La presa di posizione dei militari iraniani non è caduta nel vuoto e ha immediatamente trovato riscontro nei dati sul traffico marittimo, che hanno registrato un crollo verticale. Secondo la società di intelligence energetica Kpler, il passaggio delle petroliere attraverso lo Stretto di Hormuz è diminuito del novanta per cento, con centinaia di navi, tra cui portarinfuse e portacontainer, ferme in attesa o costrette a deviare le loro rotte. Le compagnie di assicurazione marittima, dal canto loro, hanno aumentato i premi in modo esponenziale o stanno addirittura annullando le coperture per i rischi di guerra, rendendo di fatto proibitivo per molti armatori attraversare quelle acque. Il presidente degli Stati Uniti, Donald Trump, ha già fatto sapere che, se necessario, la Marina americana scorterà le petroliere per garantire la libertà di navigazione e scongiurare uno choc energetico globale, anche se al momento la priorità resta il conflitto aereo e terrestre in corso.

L’evoluzione del conflitto tra raid su Teheran e Beirut

Mentre il mare diventa teatro di scontri e rivendicazioni, la guerra continua a infuriare con inalterata violenza su altri fronti. Israele ha lanciato nuove e potenti ondate di bombardamenti su Teheran e contro i quartieri meridionali di Beirut, prendendo di mira infrastrutture e depositi di Hezbollah, con la popolazione civile costretta ancora una volta alla fuga.
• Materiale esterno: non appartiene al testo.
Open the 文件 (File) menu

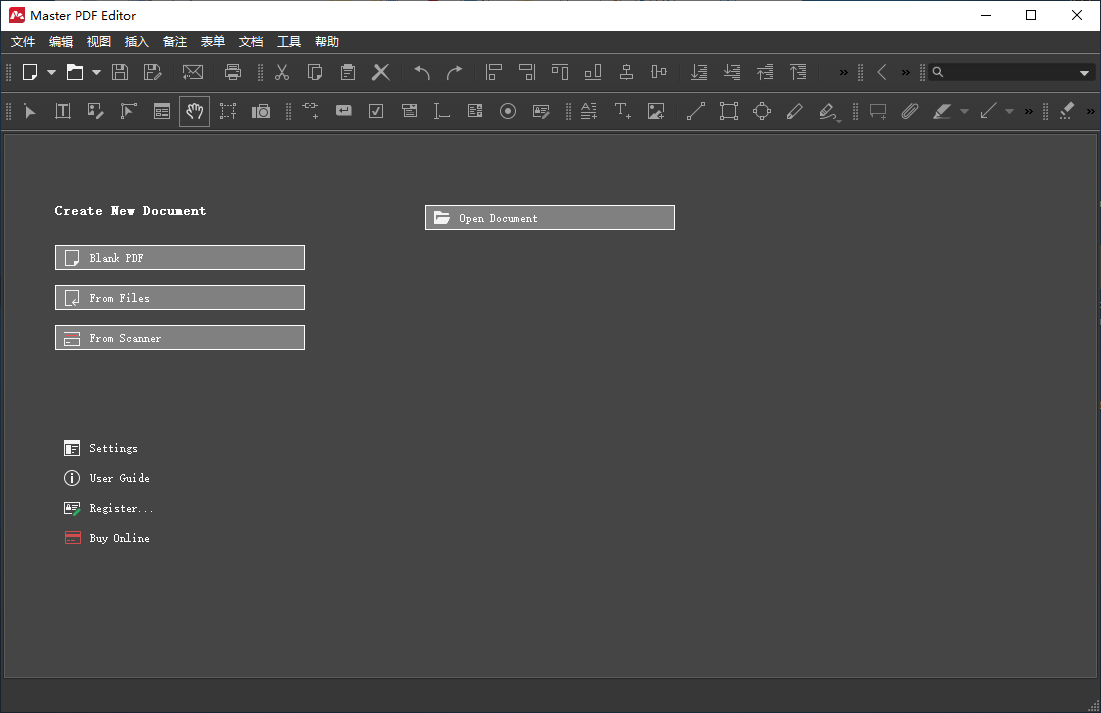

La televisione di Stato iraniana ha anche diffuso la notizia, al momento non verificata in modo indipendente, secondo cui droni della Marina iraniana avrebbero colpito la portaerei statunitense Abraham Lincoln, di stanza nelle acque del Golfo. Se confermato, si tratterebbe di un’escalation senza precedenti che coinvolgerebbe direttamente il cuore della potenza navale americana nella regione. L’ambasciata italiana a Teheran è stata chiusa temporaneamente per ragioni di sicurezza, con il personale diplomatico e un gruppo di connazionali trasferiti a Baku, in Azerbaigian, anche se il ministro degli Esteri Antonio Tajani ha tenuto a precisare che le relazioni diplomatiche con l’Iran non sono state interrotte.

L’intervento di Trump sulla successione in Iran

In questo clima di devastanti operazioni militari, il presidente Trump ha voluto intervenire anche sul futuro assetto politico dell’Iran, lanciando un messaggio chiaro e diretto a Teheran. In un’intervista concessa ad Axios, il leader della Casa Bianca ha escluso categoricamente la possibilità che il potere, dopo la morte di Ali Khamenei, possa passare a suo figlio Mojtaba. Definendo l’ipotesi di una successione dinastica come «inaccettabile» e bollando il diretto interessato come un «peso piuma», Trump ha rivendicato per gli Stati Uniti un ruolo attivo nella scelta del futuro leader iraniano. La sua amministrazione, ha dichiarato, vuole «qualcuno che porti armonia e pace in Iran», sottintendendo che Washington non tollererà che il regime prosegua sulla stessa linea del predecessore, pena il perdurare di un conflitto che, nelle sue parole, ha già spazzato via gran parte delle capacità militari della Repubblica Islamica. Una posizione, questa, che ha scatenato la dura reazione di Teheran, con il ministro degli Esteri Abbas Araghchi che ha avvertito come il «piano A» per una rapida vittoria militare sia fallito e che il «piano B» rischi di rivelarsi un disastro ancora più grande per gli Stati Uniti.